[Collected data entries]
►

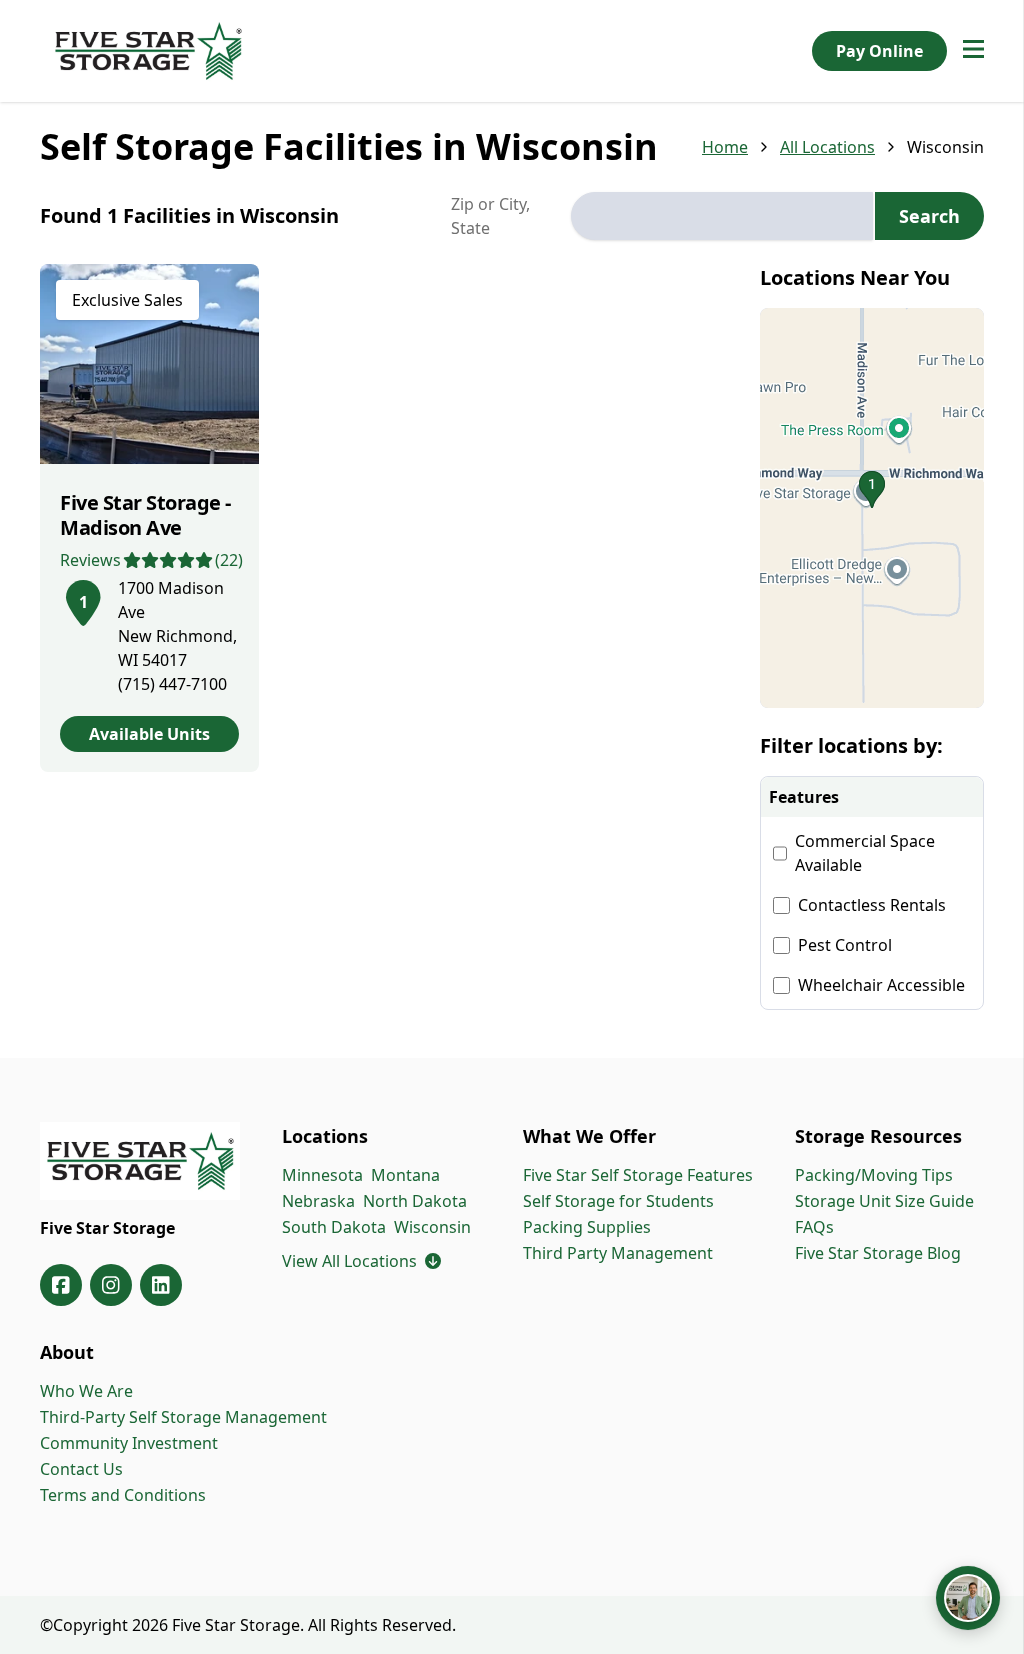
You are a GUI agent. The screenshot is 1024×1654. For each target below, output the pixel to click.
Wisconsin (432, 1227)
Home (725, 147)
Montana (405, 1175)
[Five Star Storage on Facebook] (61, 1285)
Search (929, 216)
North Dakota (415, 1201)
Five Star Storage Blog (878, 1253)
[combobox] (722, 216)
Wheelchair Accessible (881, 985)
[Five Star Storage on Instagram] (111, 1285)
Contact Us (81, 1469)
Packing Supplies (587, 1227)
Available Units (149, 734)
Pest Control (845, 945)
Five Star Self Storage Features (638, 1175)
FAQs (814, 1227)
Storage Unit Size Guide (884, 1201)
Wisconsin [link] (945, 147)
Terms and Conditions (123, 1495)
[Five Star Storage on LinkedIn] (161, 1285)
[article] (149, 518)
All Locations (827, 147)
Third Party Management (618, 1253)
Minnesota (322, 1175)
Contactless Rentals (872, 905)
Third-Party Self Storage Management (183, 1417)
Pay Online (879, 51)
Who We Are (86, 1391)
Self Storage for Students (618, 1201)
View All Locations (361, 1261)
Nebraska (318, 1201)
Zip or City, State (490, 216)
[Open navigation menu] (973, 51)
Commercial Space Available (865, 853)
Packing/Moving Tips (874, 1175)
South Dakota (334, 1227)
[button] (872, 508)
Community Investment (129, 1443)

◄

→ Task: Begin at the line that has "Third-Party Self Storage" in the entries above; stop after the line that has "Commercial Space Available (865, 853)". Transcribe exactly those lines and no others.

→ Result:
Third-Party Self Storage Management (183, 1417)
Pay Online (879, 51)
Who We Are (86, 1391)
Self Storage for Students (618, 1201)
View All Locations (361, 1261)
Nebraska (318, 1201)
Zip or City, State (490, 216)
[Open navigation menu] (973, 51)
Commercial Space Available (865, 853)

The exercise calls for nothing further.